In the material below, find each line that contains the word "agent" and copy it.

[[ MATERIAL TO PROCESS, beginning ]]

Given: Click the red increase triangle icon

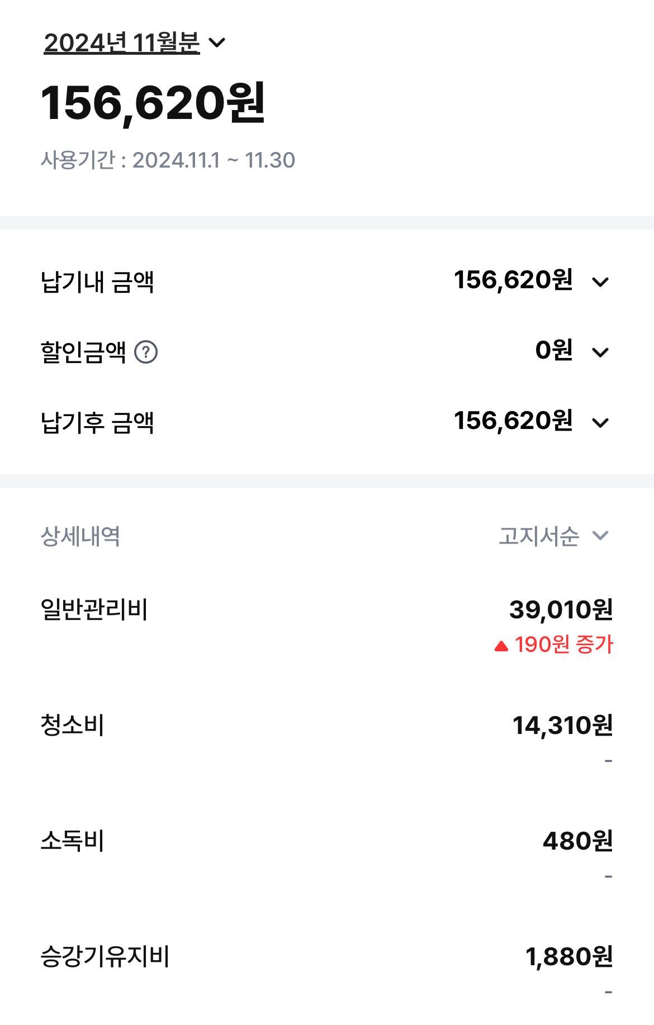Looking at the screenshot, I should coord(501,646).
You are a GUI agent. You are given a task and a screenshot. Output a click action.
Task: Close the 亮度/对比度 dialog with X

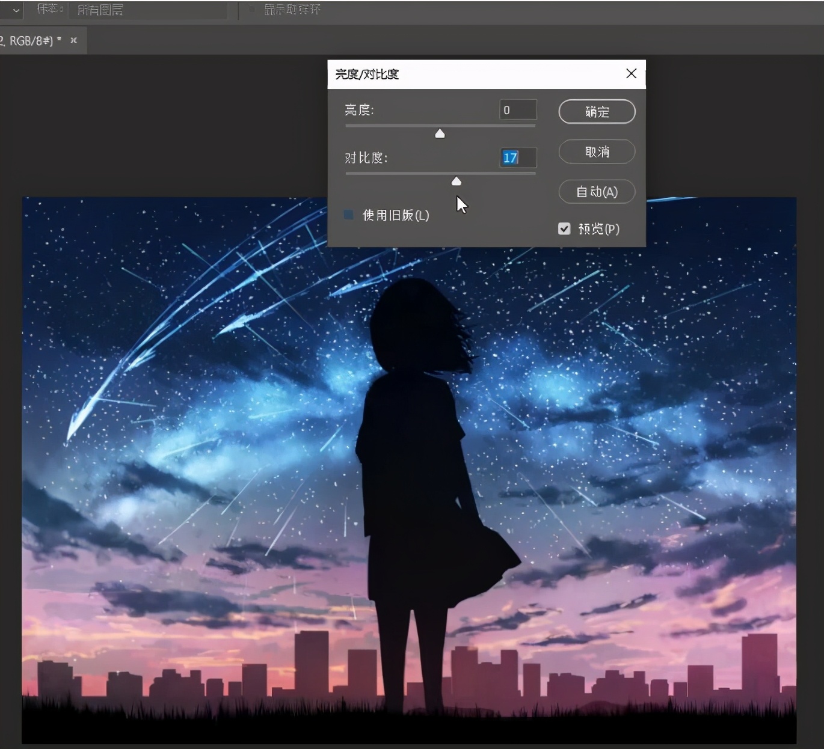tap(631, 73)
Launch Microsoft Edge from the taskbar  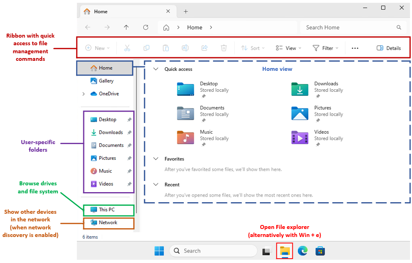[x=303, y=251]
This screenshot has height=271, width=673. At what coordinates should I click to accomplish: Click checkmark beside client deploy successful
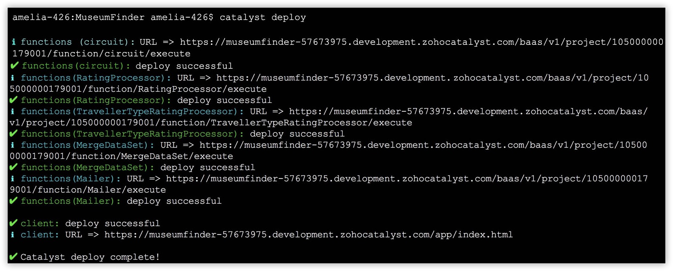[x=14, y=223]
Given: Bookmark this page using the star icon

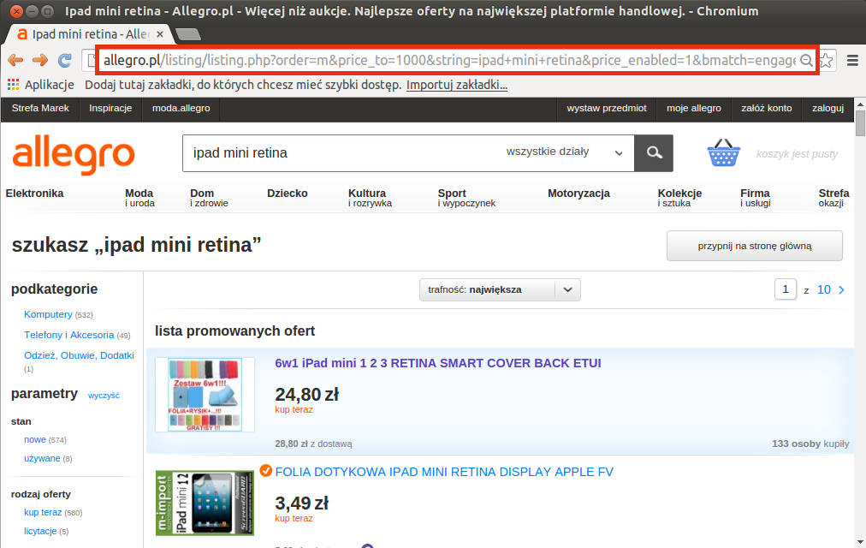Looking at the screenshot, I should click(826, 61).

[[ MATERIAL TO PROCESS, end ]]
[[ MATERIAL TO PROCESS, beginning ]]

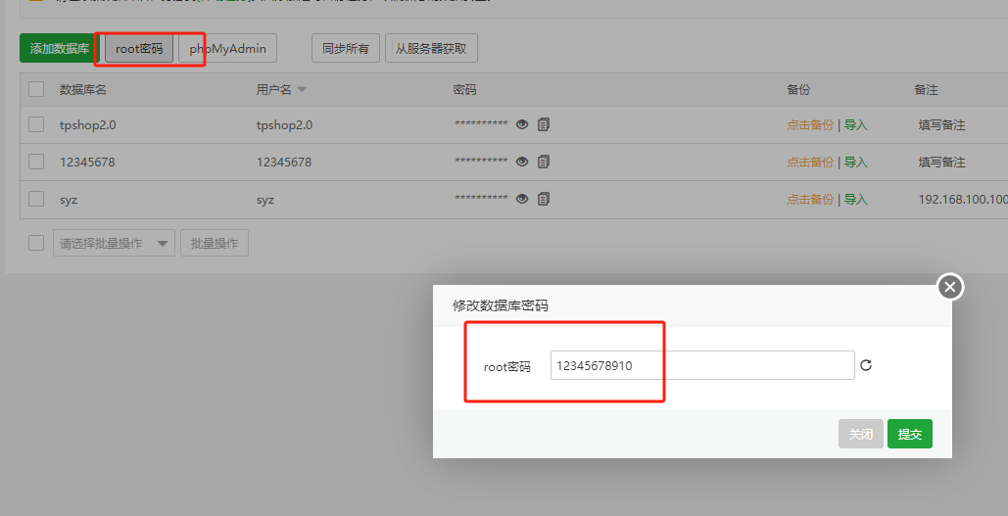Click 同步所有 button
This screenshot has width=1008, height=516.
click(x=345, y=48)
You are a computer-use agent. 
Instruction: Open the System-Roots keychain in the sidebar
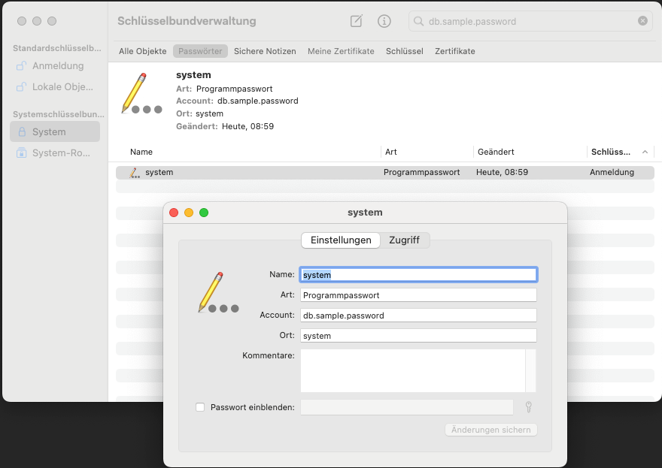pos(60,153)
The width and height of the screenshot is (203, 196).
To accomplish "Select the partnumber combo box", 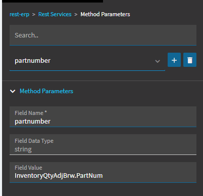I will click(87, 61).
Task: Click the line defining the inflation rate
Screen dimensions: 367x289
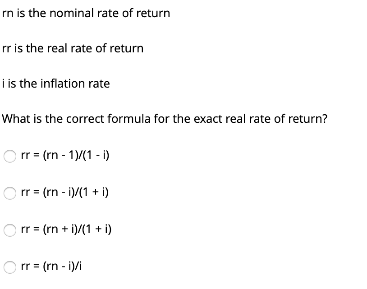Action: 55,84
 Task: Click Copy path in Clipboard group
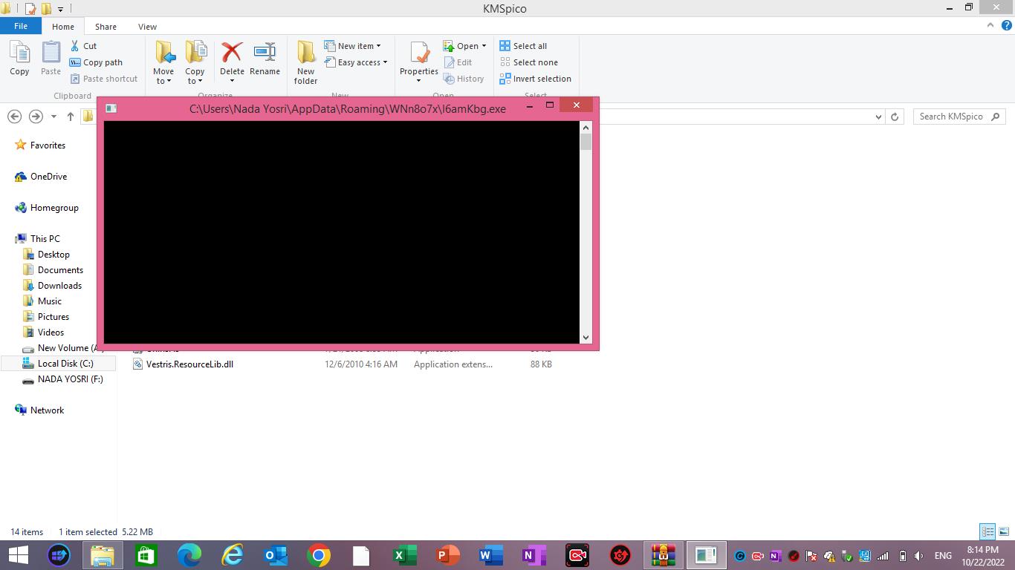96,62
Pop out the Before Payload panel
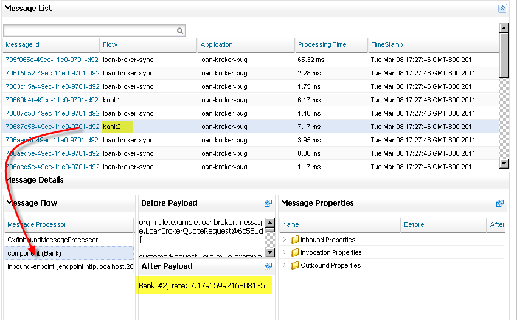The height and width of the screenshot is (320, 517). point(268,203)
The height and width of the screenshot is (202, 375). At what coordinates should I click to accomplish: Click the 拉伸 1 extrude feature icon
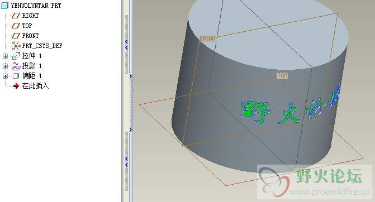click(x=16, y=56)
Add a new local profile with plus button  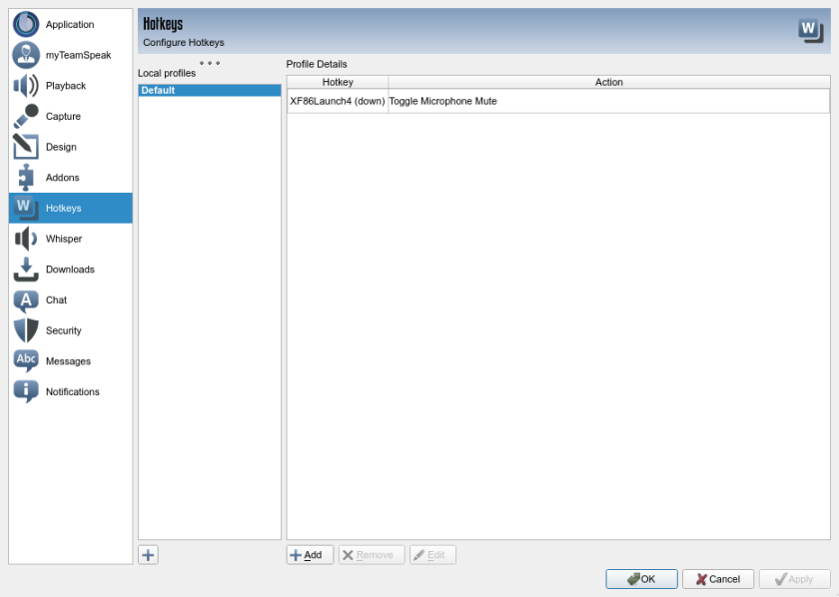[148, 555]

[[ MATERIAL TO PROCESS, end ]]

SOLUTION FOR THIS TASK
You are a GUI agent. You are given a task and a screenshot. Output a click action.
You are a computer-use agent. 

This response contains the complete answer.